What was most interesting about the meme was the response garnered from a few acquaintances who are passionate Trump supporters, but posted awkwardly worded rhetoric having nothing to do with the original post. Most troubling was the anti-intellectual attitude of these individuals, both of whom have hostile feelings towards having an education. As I read through their posts the phrase which continually popped into my mind was “you are entitled to your own opinions, just not your own facts.”
Few truer phrases have been spoken, the notion that everyone is entitled to spout off whatever they please has some merit, but the concern I have is the passion with which political zealots proclaim their worldview without the convenience of facts. What’s more troubling is not their political views, it’s their absolute certainty in their knowledge of the scientific world. I’ve written many article that garnered controversy, from my dissent against the movie “American Sniper” to my pieces on GMOs and climate change, but time and again the negative reactions I attract have little to do with evidence and more to do with feelings and beliefs.
The hardest concept to get across in a contentious discussion about science with someone who lacks a science education is that beliefs are entirely irrelevant. Just because you feel a certain way does not mean it holds any validity at all.

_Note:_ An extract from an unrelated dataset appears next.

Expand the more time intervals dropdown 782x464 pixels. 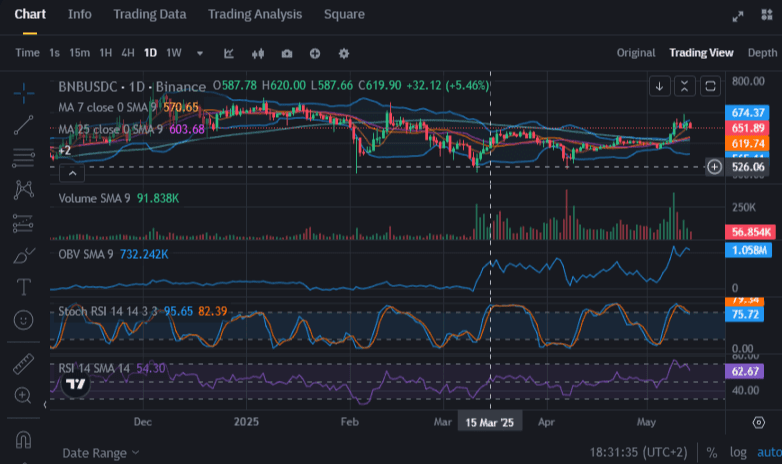click(200, 53)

For example, I felt the Cleveland Indians were a lock to win the World Series, I felt the Seattle Seahawks should have handed the ball off to Lynch and I felt that acid wash jeans were going to stay in fashion a lot longer.

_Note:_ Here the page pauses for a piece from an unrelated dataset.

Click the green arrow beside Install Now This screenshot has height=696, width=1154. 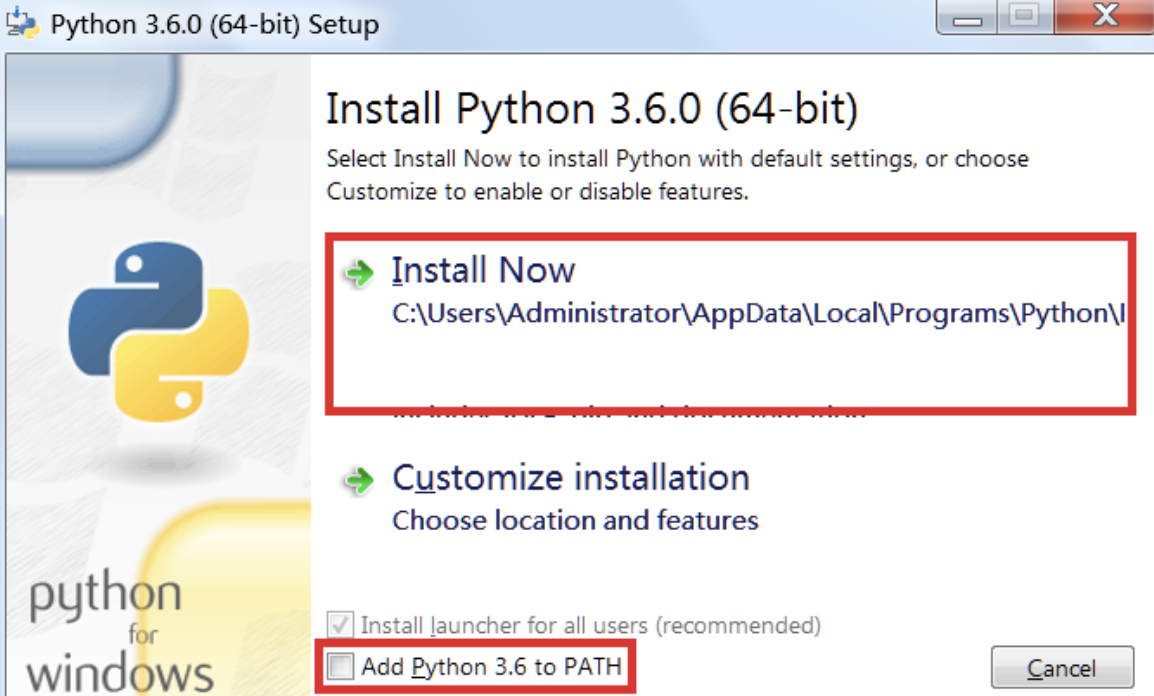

So when your arguments against climate change are birthed from Info Wars, political pundits (both sides) or the industry you work in, they have absolutely no merit whatsoever in rational scientific discussion, let alone on the data itself.
Since we are discussing climate change, let’s keep using that as an example. When someone claims that there is a scientific consensus that the burning of fossil fuels is causing the planet to warm and its climates to change, they are not saying a room full of nerds in lab coats are sipping cocktails and nodding in agreement towards one another.

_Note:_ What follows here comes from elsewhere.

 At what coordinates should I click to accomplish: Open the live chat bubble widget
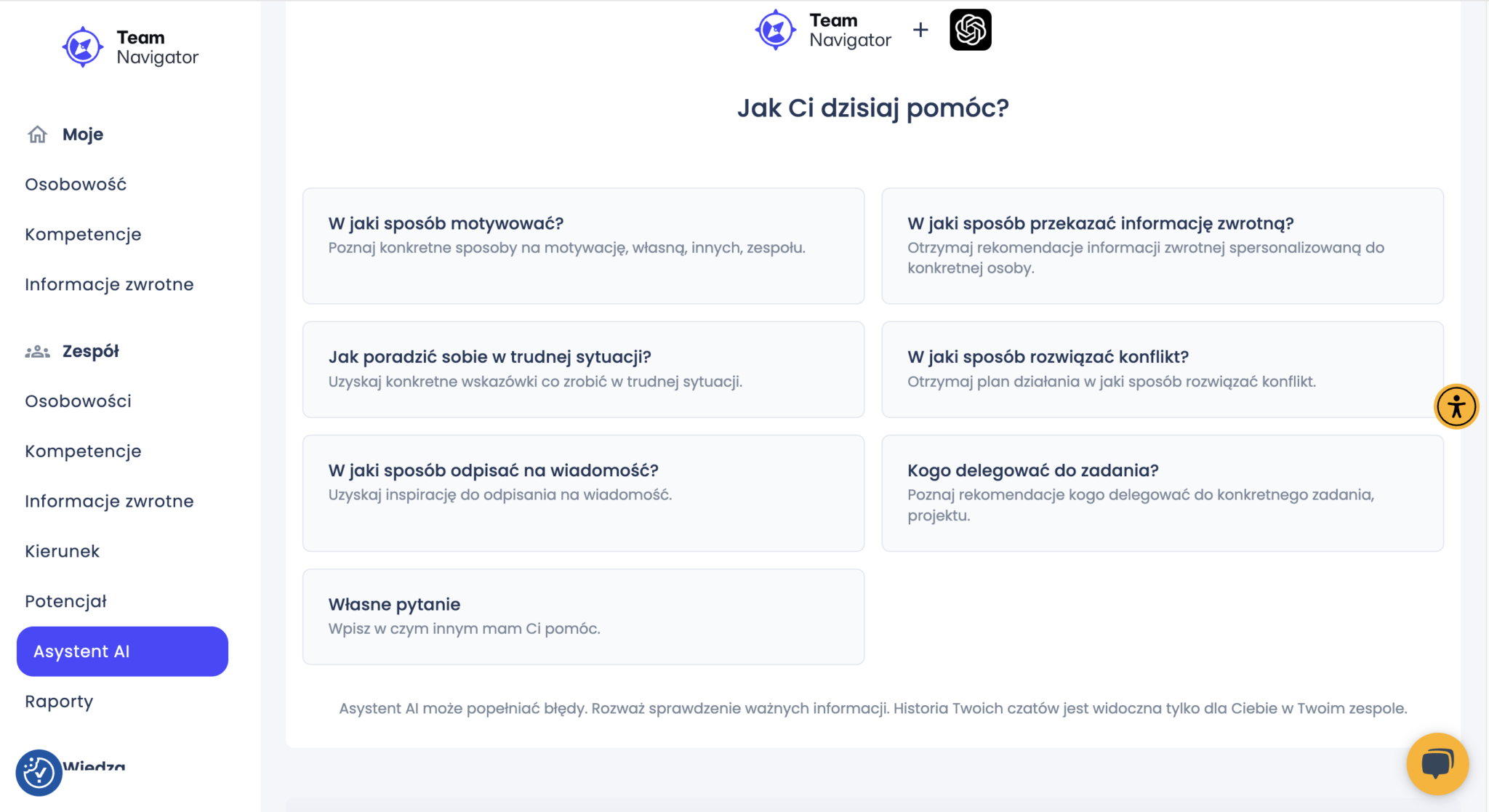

Rather, the consensus is an above 50 percent similarity of results in data collected, then published through peer-reviewed scientific journals. The consensus of peer-reviewed studies showing man-made climate change is an astounding 14,000 studies for and 24 against or…99.83 percent. That’s enormous and much more compelling than infographics, documentaries and one on one political talk show back and forths.
So, in this age of anti-intellectual education shamers, I compel you to look beyond belief and feelings, take pride in what you do, regardless of what it is and to stop letting your insecurities ruin a perfect opportunity for dialogue and honest dissent.
Belief is an incredibly important aspect of life.It adds depth and emotion to the human experience but must be held accountable for what it is: faith. I take no issue with someone believing in a God(s) who sends a geriatric man to round up two of every animal on the planet in order to massacre 99.999 percent of life just to prove a point.
`Nor do I take issue with someone holding the unsupportable personal superstition that the Earth is a few thousand years old. Just don’t let that get in the way of you seeing the world you live in for what it really is and please don’t let that creep into policy making since it lacks any evidence whatsoever.
So please keep believing, but once your beliefs are confronted with confounding facts, be humble enough to change your beliefs to fit within universal truths that can be observed and tested. Facts, not feelings when it comes to science.